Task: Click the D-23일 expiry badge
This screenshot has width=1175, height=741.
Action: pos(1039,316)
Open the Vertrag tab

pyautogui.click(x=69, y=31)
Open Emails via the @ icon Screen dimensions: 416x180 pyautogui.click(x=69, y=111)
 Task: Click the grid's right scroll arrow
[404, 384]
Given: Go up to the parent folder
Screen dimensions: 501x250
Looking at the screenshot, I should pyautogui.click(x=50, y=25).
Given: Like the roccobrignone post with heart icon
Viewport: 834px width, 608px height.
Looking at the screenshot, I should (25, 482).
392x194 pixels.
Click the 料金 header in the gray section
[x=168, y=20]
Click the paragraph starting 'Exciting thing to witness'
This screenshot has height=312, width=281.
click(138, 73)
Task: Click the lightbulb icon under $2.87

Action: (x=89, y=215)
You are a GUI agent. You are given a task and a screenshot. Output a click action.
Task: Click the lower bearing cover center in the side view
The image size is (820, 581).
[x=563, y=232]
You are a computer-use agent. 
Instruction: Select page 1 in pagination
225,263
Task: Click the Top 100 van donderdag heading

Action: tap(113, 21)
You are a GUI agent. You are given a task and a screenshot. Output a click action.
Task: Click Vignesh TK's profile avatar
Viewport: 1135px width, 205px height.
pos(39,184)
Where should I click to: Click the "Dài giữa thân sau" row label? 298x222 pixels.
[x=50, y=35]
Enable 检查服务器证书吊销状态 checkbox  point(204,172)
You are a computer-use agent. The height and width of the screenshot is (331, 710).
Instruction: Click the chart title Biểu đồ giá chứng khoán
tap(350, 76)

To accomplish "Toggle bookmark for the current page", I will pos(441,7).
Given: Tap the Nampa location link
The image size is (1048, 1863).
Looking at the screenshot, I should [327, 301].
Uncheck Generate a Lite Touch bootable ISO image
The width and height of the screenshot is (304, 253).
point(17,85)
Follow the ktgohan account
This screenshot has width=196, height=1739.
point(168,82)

────

* Task details
Repeat the material above in full, exactly as it stands.

* Answer to this problem
Task: Click the D-23일 expiry badge
This screenshot has width=1175, height=741.
Action: pos(1039,316)
Open the Vertrag tab

pyautogui.click(x=69, y=31)
Open Emails via the @ icon Screen dimensions: 416x180 pyautogui.click(x=69, y=111)
 Task: Click the grid's right scroll arrow
[404, 384]
Given: Go up to the parent folder
Screen dimensions: 501x250
Looking at the screenshot, I should pyautogui.click(x=50, y=25).
Given: Like the roccobrignone post with heart icon
Viewport: 834px width, 608px height.
Looking at the screenshot, I should (25, 482).
392x194 pixels.
Click the 料金 header in the gray section
[x=168, y=20]
Click the paragraph starting 'Exciting thing to witness'
This screenshot has height=312, width=281.
click(138, 73)
Task: Click the lightbulb icon under $2.87

Action: (x=89, y=215)
You are a GUI agent. You are given a task and a screenshot. Output a click action.
Task: Click the lower bearing cover center in the side view
The image size is (820, 581).
[x=563, y=232]
You are a computer-use agent. 
Instruction: Select page 1 in pagination
225,263
Task: Click the Top 100 van donderdag heading

Action: tap(113, 21)
You are a GUI agent. You are given a task and a screenshot. Output a click action.
Task: Click Vignesh TK's profile avatar
Viewport: 1135px width, 205px height.
pos(39,184)
Where should I click to: Click the "Dài giữa thân sau" row label? 298x222 pixels.
[x=50, y=35]
Enable 检查服务器证书吊销状态 checkbox  point(204,172)
You are a computer-use agent. The height and width of the screenshot is (331, 710).
Instruction: Click the chart title Biểu đồ giá chứng khoán
tap(350, 76)

To accomplish "Toggle bookmark for the current page", I will pos(441,7).
Given: Tap the Nampa location link
The image size is (1048, 1863).
Looking at the screenshot, I should [327, 301].
Uncheck Generate a Lite Touch bootable ISO image
The width and height of the screenshot is (304, 253).
point(17,85)
Follow the ktgohan account
This screenshot has width=196, height=1739.
point(168,82)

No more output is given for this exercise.